**Required work**
Find the "Image resolution: width=1262" line in the records below and repeat it and every later line exactly, up to the last; do not include pictures.

**Exercise inputs**
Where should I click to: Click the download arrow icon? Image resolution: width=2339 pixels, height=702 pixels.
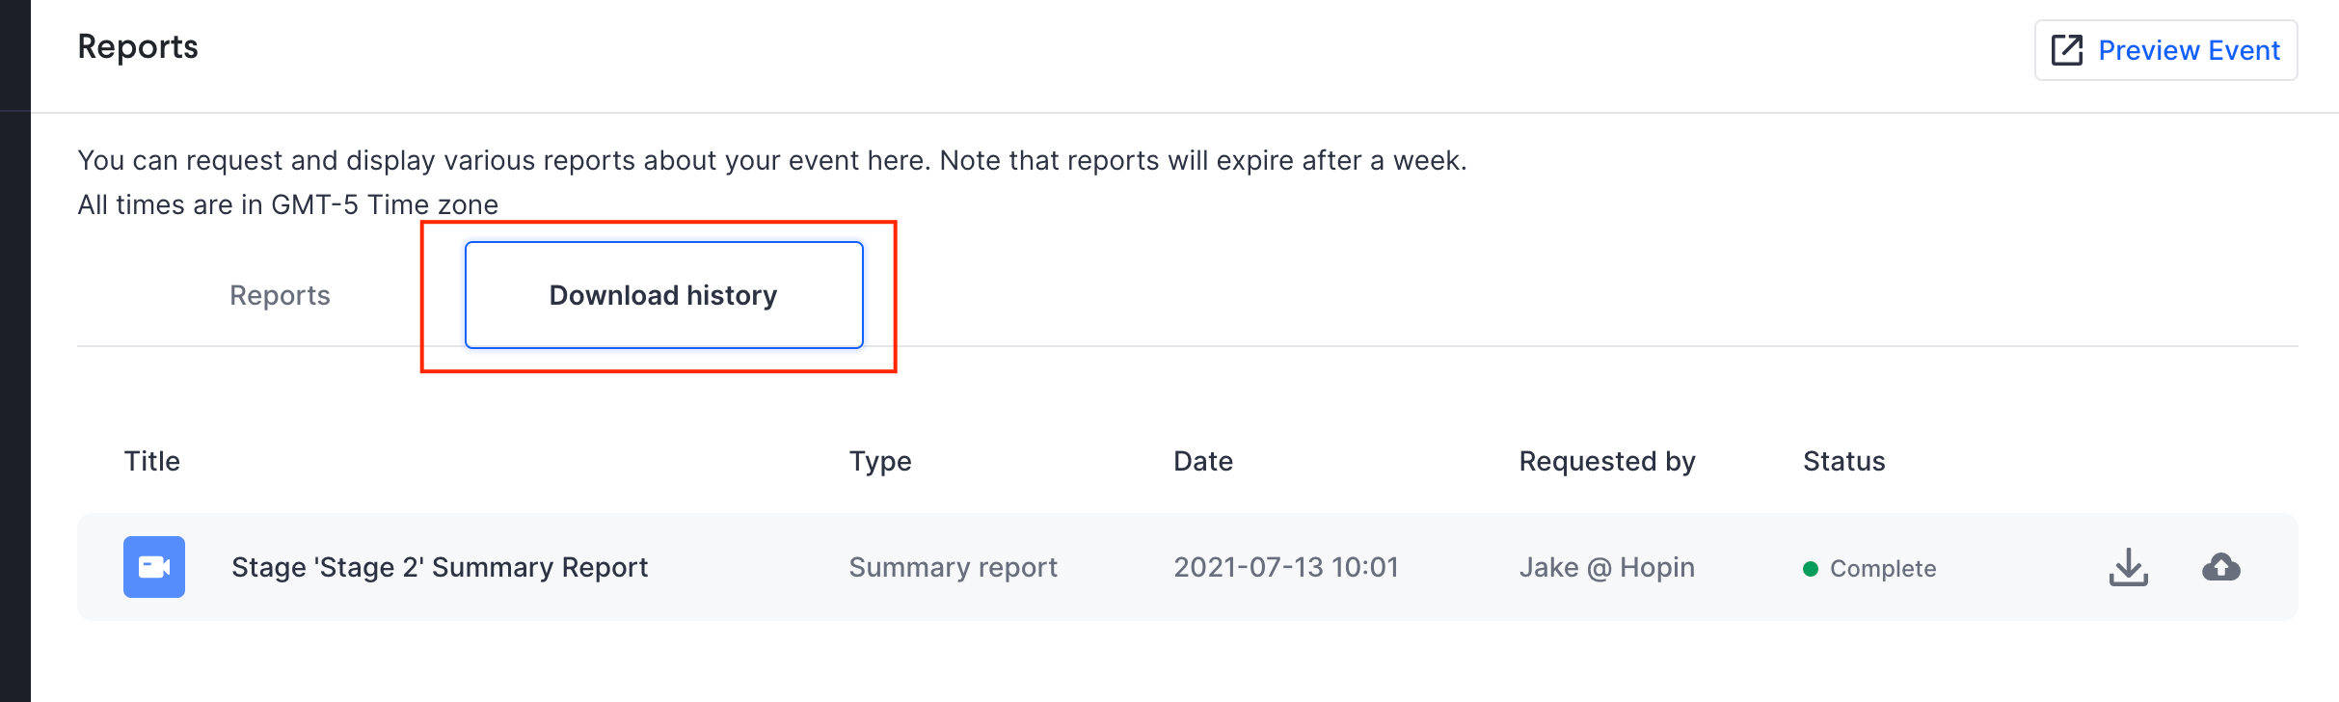pyautogui.click(x=2128, y=567)
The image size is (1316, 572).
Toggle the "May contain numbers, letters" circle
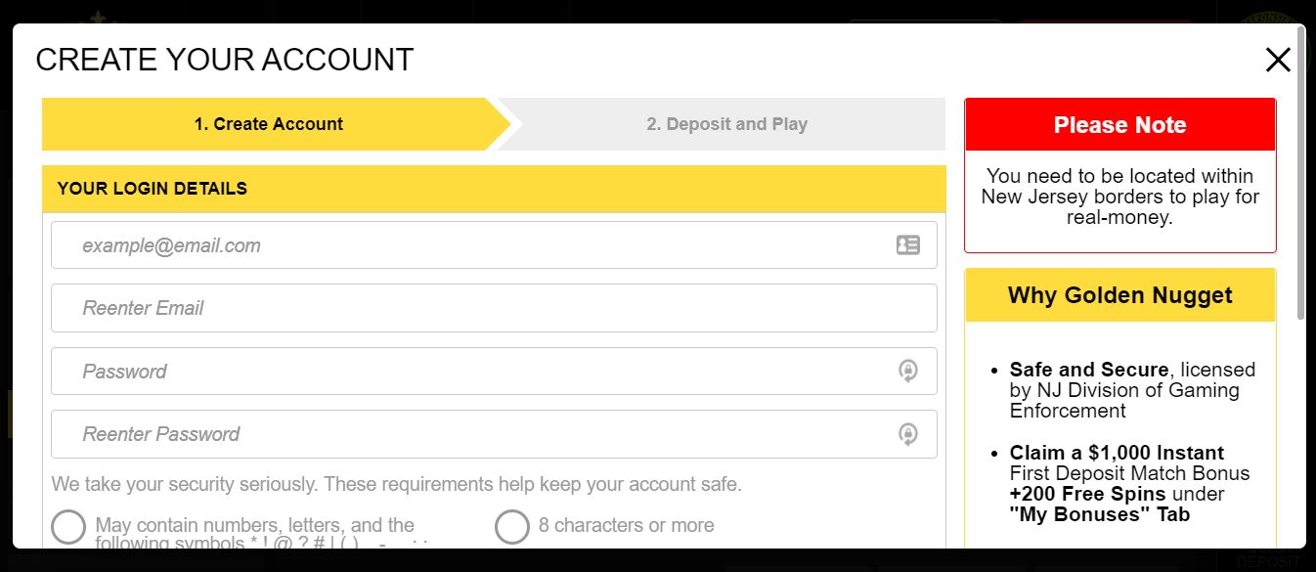[x=68, y=526]
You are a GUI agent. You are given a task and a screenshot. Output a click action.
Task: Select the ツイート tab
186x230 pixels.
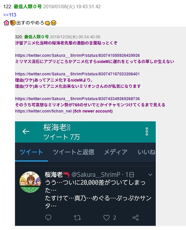click(x=31, y=152)
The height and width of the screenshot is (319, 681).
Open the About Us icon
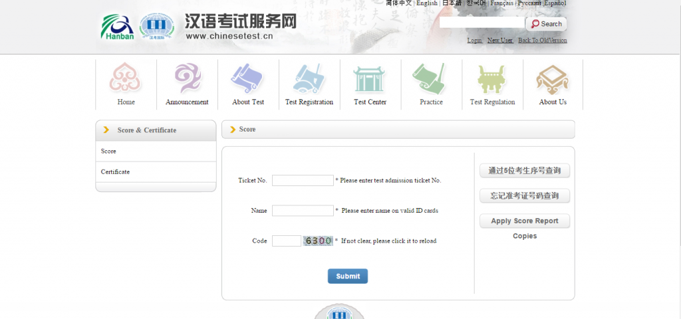[x=553, y=80]
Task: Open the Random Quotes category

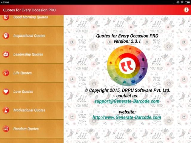Action: pos(26,129)
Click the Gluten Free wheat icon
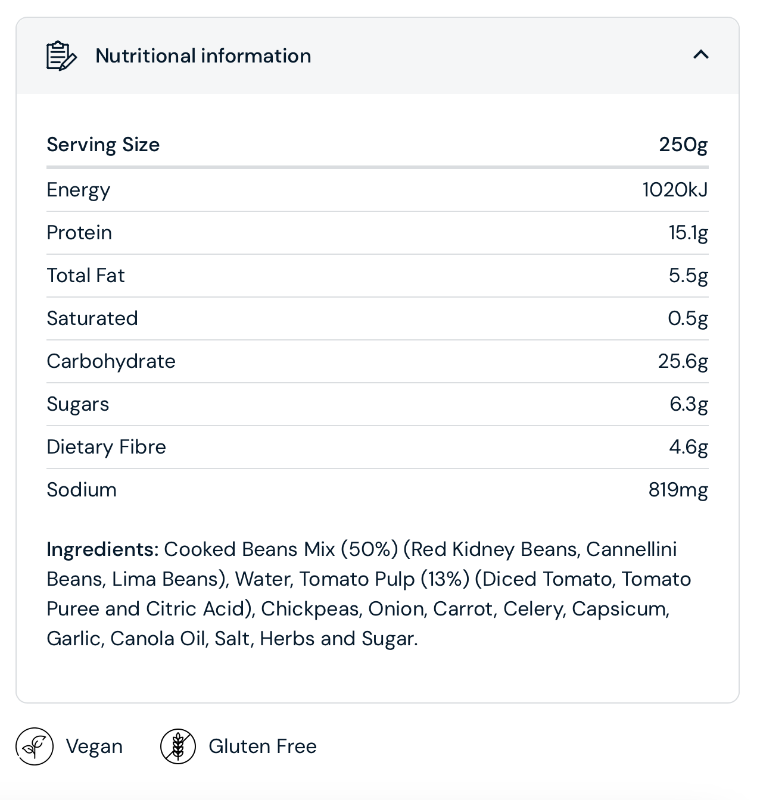The width and height of the screenshot is (760, 800). point(178,746)
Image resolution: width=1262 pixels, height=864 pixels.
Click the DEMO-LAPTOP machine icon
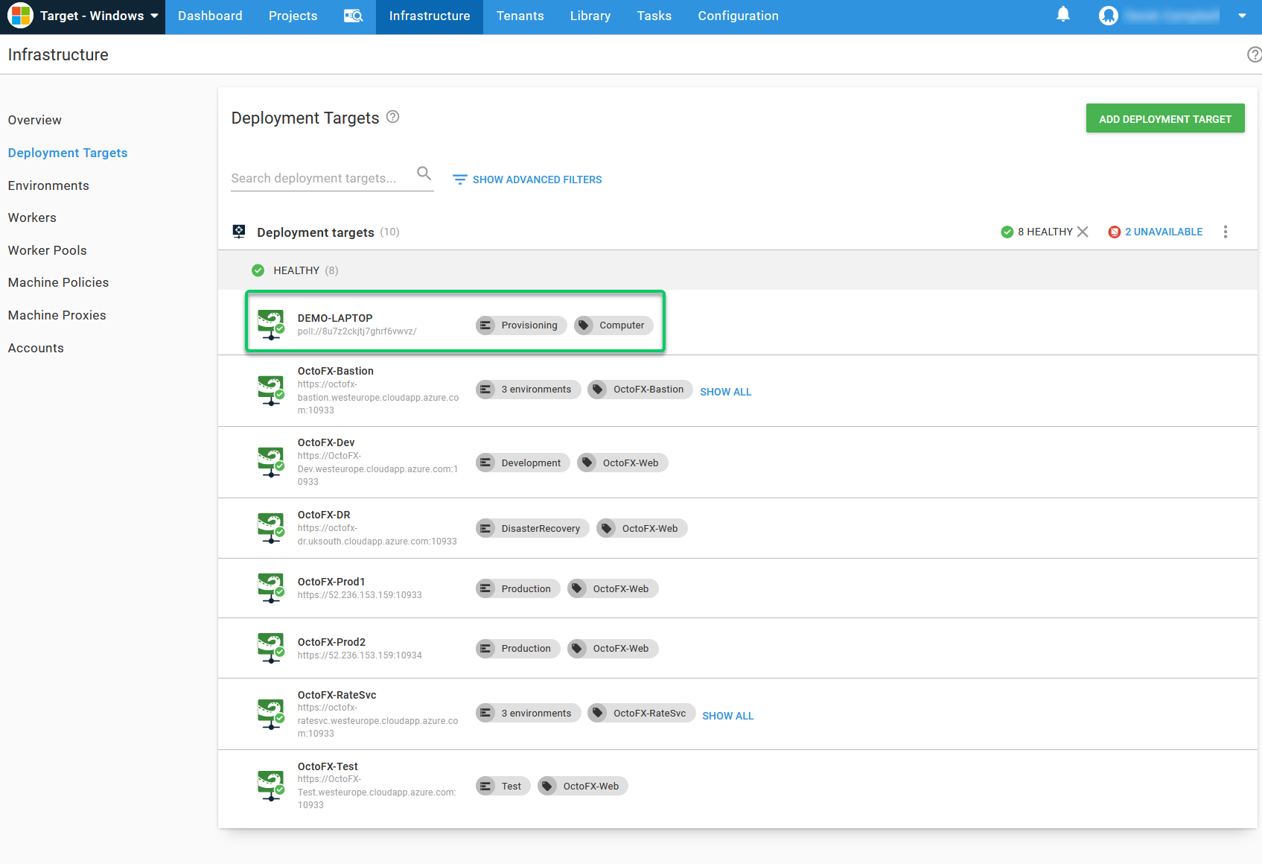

**Result for this task**
Image resolution: width=1262 pixels, height=864 pixels.
Click the DEMO-LAPTOP machine icon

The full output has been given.